Very excited to participate on Haley Jeppson’s panel for “Use of Color in Statistical Charts” at #jsm2023! (Sunday 2-4 PM, CC-810)
I’ll use this (in progress) collection of @observablehq notebooks for computing on color:
https://observablehq.com/collection/@ijlyttle/color
Thanks to @zeileis, whose colorspace package in R inspired much of this work:
@ijlyttle @observablehq Very nice, impressive collection of useful tools! The interactive widgets are particularly fun to play around with.
@ijlyttle @observablehq Re: Unresolved thoughts on color vision deficiency.
In addition to the model-based implementation in #rstats {colorspace}, there is the classic {dichromat} based on experimental work by Brettel, Mollon, and Viénot in the late 1990s.
You can use these to check the differences.
@ijlyttle @observablehq Comparison of deutan emulations:
library("colorspace")
library("dichromat")
vi <- hcl.colors(9)
rb <- rainbow(9)
swatchplot(list(
"viridis" = rbind(
original = vi,
colorspace = deutan(vi),
dichromat = dichromat(vi, "deutan")),
"rainbow" = rbind(
original = rb,
colorspace = deutan(rb),
dichromat = dichromat(rb, "deutan"))),
nrow = 4)
@zeileis @observablehq Thanks once more! I'm relieved to notice only small differences in the results; looking forward to checking out "dichromat"!
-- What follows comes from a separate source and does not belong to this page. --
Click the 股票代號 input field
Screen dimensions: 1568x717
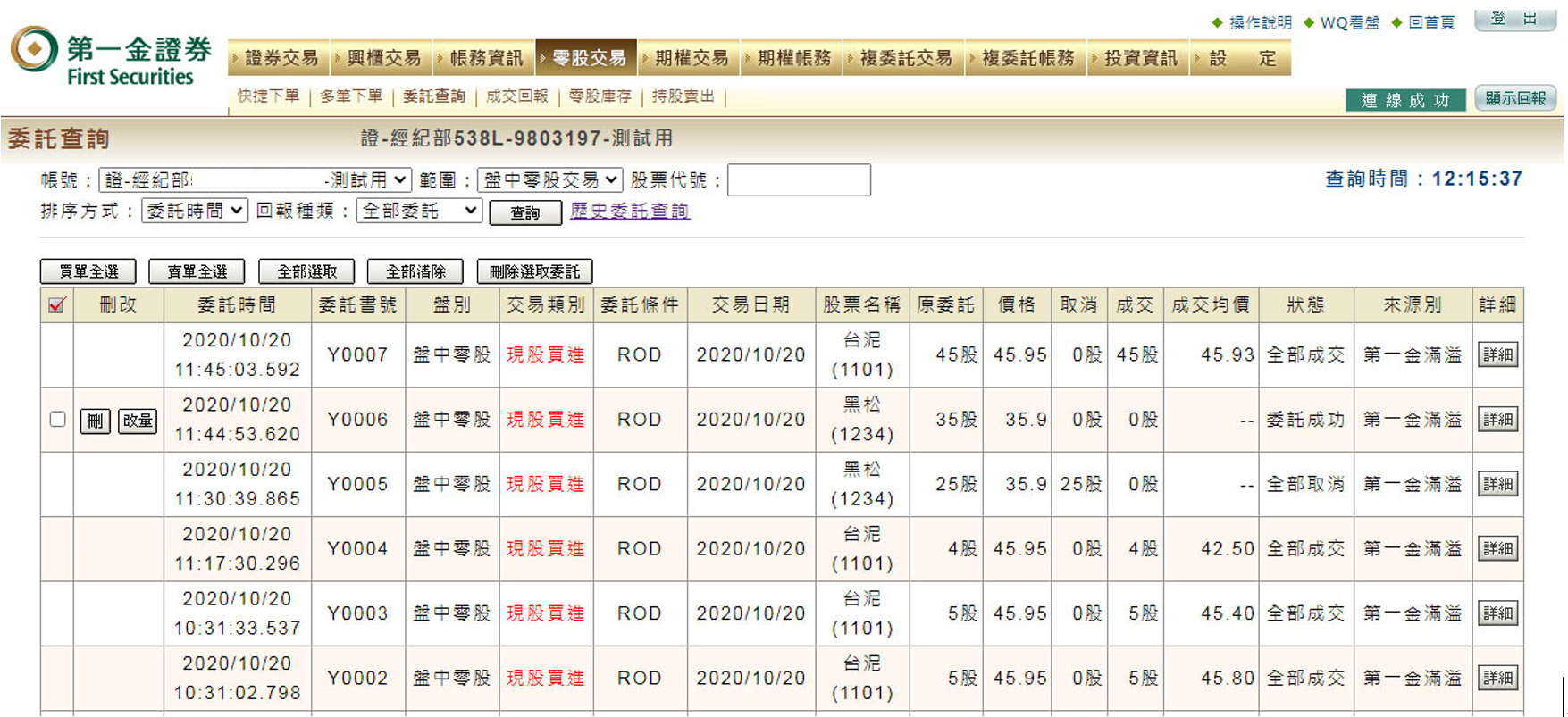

@zeileis @observablehq Thanks Achim! It was driven by curiosity on things like "how do color spaces differ?", and "how do colors collapse under CVD?".
@ijlyttle @observablehq Yes, I can very much relate to that! This kind of curiosity inspired a lot of the functionality in colorspace.
I'm very happy to see that this was useful to you and that you took everything a couple of steps further.